What's the problem with cholesterol?

We usually make all of the cholesterol we need ourselves, but it's also found in the foods we eat, including beef, eggs, cheese, and butter. When it comes to eggs, a single medium-sized egg contains 186 mg of cholesterol, which is about 62% of the Recommended Daily Allowance (RDI). In contrast, the whites are mostly protein and low in cholesterol.

Most people view cholesterol as negative because of the links between high cholesterol and heart disease. However, not all cholesterol is bad. In fact, it plays a very important role in the permeability of our cell membranes and is also used to make hormones like testosterone, estrogen and cortisol. It is also needed by the body to make vitamin D.

Read our vitamin D blog here.

The cholesterol riddle

There are two main types of cholesterol: low-density lipoprotein, or LDL, also known as "bad" cholesterol, and high-density lipoprotein, or HDL, also known as "good" cholesterol. LDL is the main source of plaque, which clogs the arteries. HDL, on the other hand, does exactly the opposite as it removes cholesterol from your blood (this is why it is important that you ask your GP about your LDL / HDL levels, not just your total cholesterol, as is actually the case with the latter type protective).
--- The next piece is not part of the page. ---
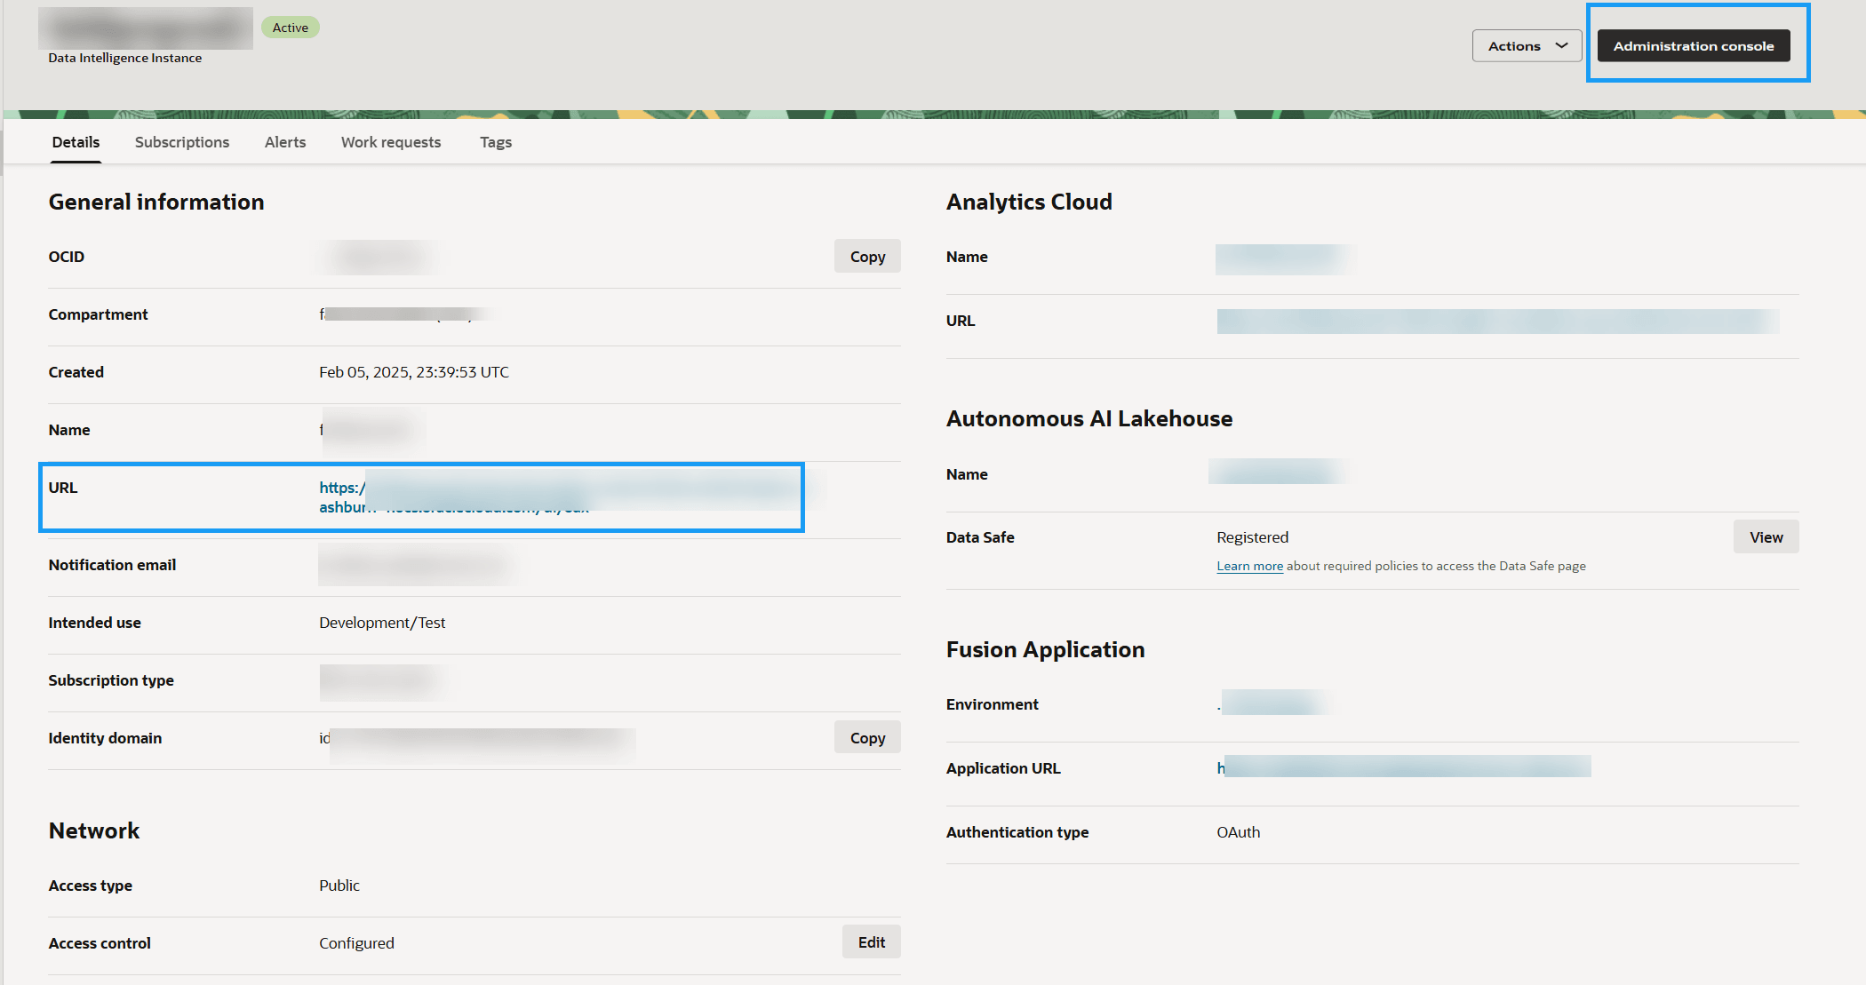
Task: Open the Actions dropdown menu
Action: (1525, 46)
Researchers in recent years have not definitely linked cholesterol consumption to an increased risk of cardiovascular disease (the earlier studies appeared to have been based on small sample sizes and were criticized). As a result, dietary guidelines no longer have a cholesterol limit. As a result, the focus is now on limiting the height saturated fat (i.e. red meat / butter / pastries) we consume rather than the amount of cholesterol we consume, which can increase the risk of cardiovascular disease.

In fact, the body's supply of cholesterol is quite complex. The more you eat, the less your body produces. This is because your liver is producing enough cholesterol to meet your needs. When you eat a lot of foods high in cholesterol, your liver adjusts and starts producing less to keep cholesterol levels in balance. In other words, the total amount of cholesterol in your body changes very little, if at all, when you eat foods that contain cholesterol, such as eggs.
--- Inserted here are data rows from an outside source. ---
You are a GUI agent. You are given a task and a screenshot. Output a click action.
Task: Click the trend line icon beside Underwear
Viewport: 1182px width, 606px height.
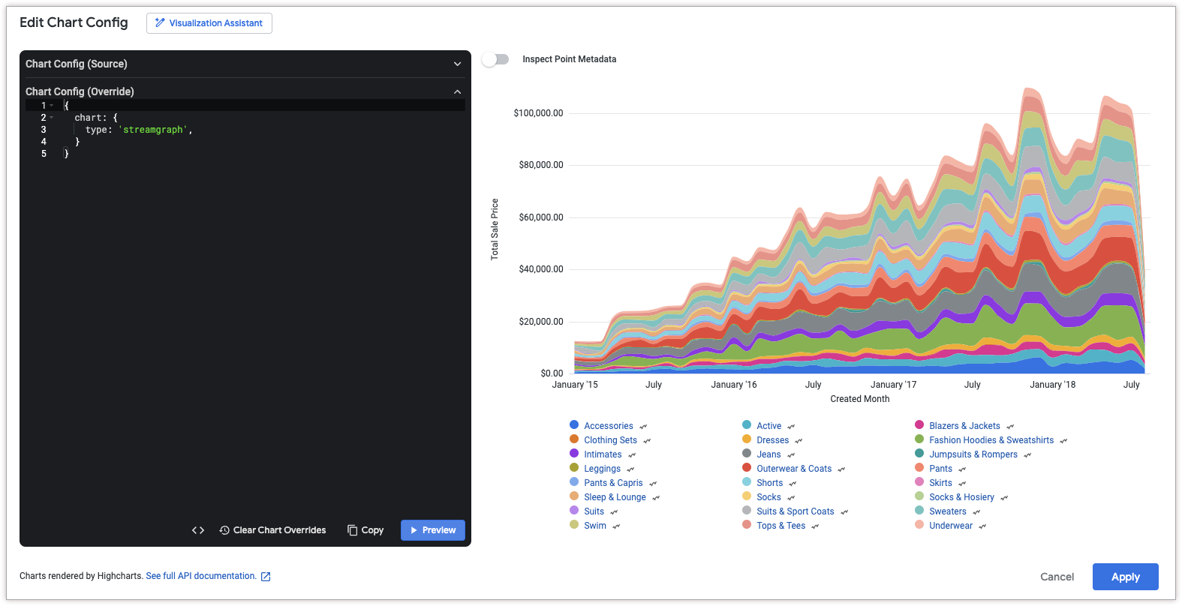click(x=982, y=527)
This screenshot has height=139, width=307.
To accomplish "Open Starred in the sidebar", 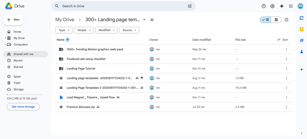I will 18,67.
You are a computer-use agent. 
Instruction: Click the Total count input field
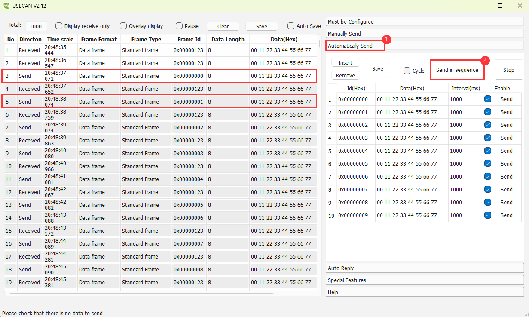point(36,26)
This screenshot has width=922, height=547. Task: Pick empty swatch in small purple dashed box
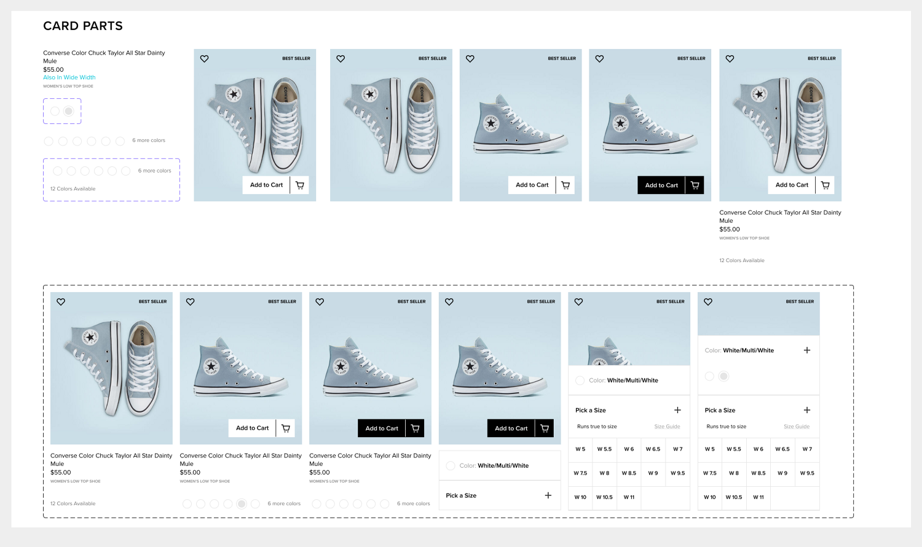tap(55, 111)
Read on our blog how even moderate weight loss can reduce your risk of heart disease.

What research tells us

A large study of cholesterol and eggs, analyzing data from more than 177,000 people, showed that even people with a history of cardiovascular disease or diabetes had moderate egg intake (around one egg per day for most people ) the case does not increase the risk of cardiovascular disease.
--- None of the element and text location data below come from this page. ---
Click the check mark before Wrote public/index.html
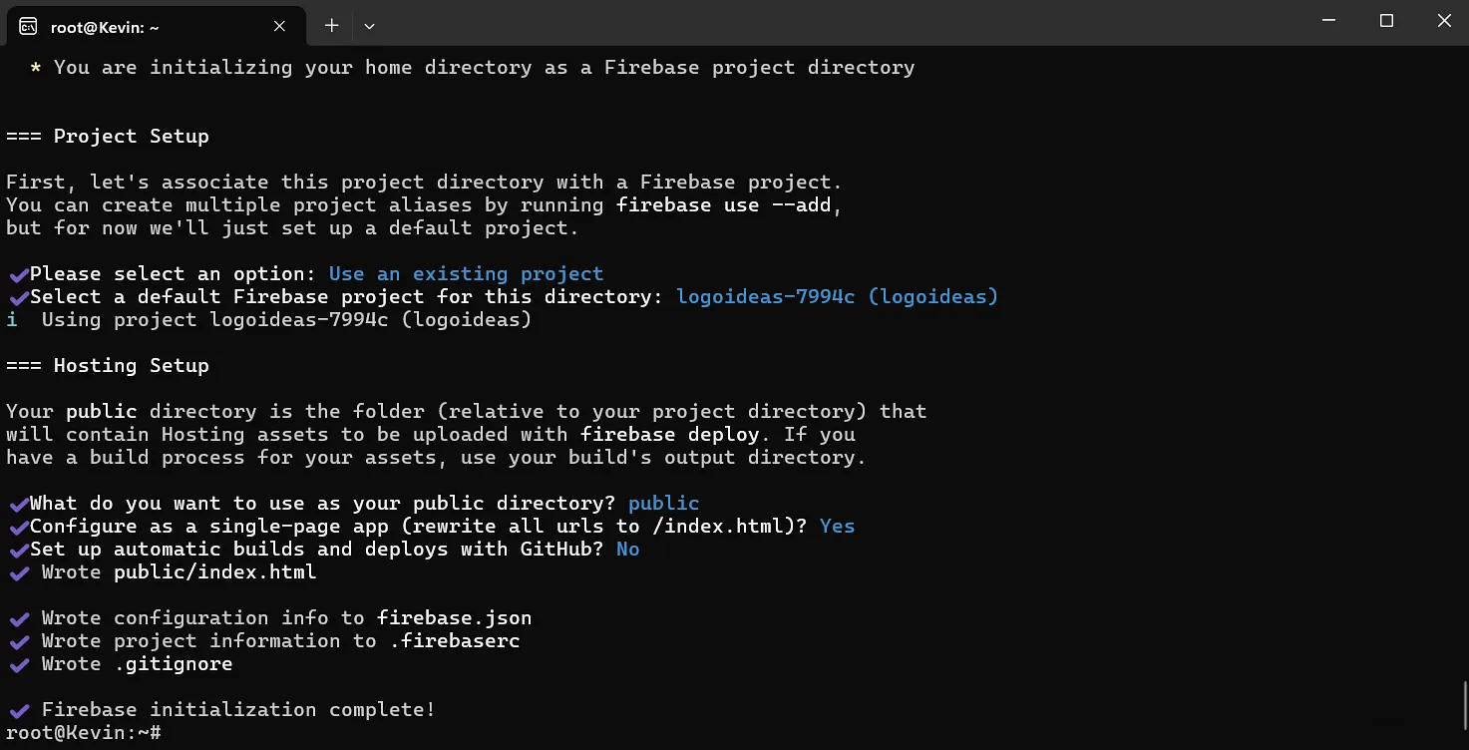This screenshot has height=750, width=1469. coord(18,572)
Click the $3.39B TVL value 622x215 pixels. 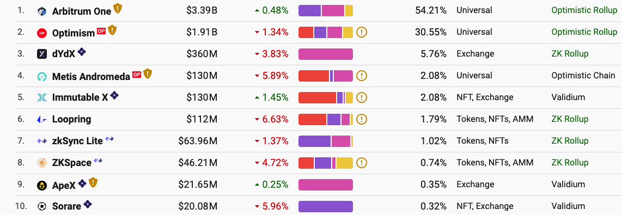click(202, 10)
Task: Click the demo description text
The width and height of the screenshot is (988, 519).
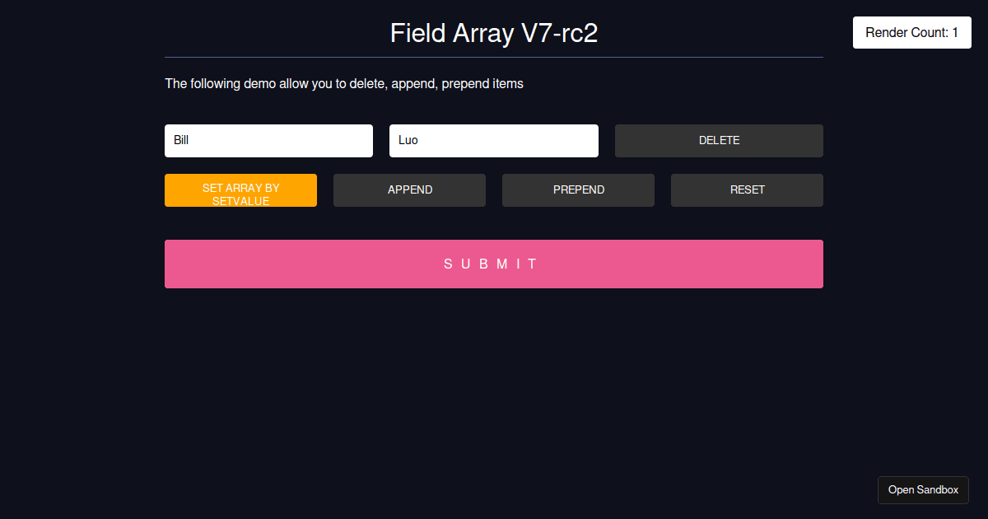Action: point(343,83)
Lead author Mahshid Dehghan stated, "Also, no association has been found between egg intake and blood cholesterol, its constituents, or other risk factors." In other words, consuming one egg a day does not seem to affect your blood cholesterol levels to have. But what about levels beyond that? What about two or three eggs a day, especially for healthy individuals with no history of heart disease or diabetes?

Are two or three eggs too many?

A number of recent studies have looked at the effects of eggs on cholesterol levels. These studies divided people into two groups – one group ate between one and three whole eggs a day, while the other ate something else, such as egg substitutes.

These studies show that in almost all cases, "good" HDL cholesterol levels rise, while total and "bad" LDL cholesterol levels usually remain unchanged with these egg consumption (although in some cases they rise slightly).

The results suggest that the response to eating whole eggs depends on the individual. For most people (70%), eggs had no effect on total or “bad” LDL cholesterol. However, these markers increase slightly in only 30% of people.

While eating a few eggs a day can increase blood cholesterol in some people, eggs seem to change LDL particles from small and dense to large. People with predominantly large LDL particles have a lower risk of heart disease. Even if eggs cause a slight increase in total and LDL cholesterol levels, there is nothing to worry about. Science clearly shows that eating two to three whole eggs a day is perfectly safe for healthy people.

Take a look at our delicious egg recipes:

Baked eggs with spinach.

Protein quesadilla.

Baked eggs in portabello mushrooms.

And don't miss our great blog on 8 essential ingredients in your fridge, including eggs!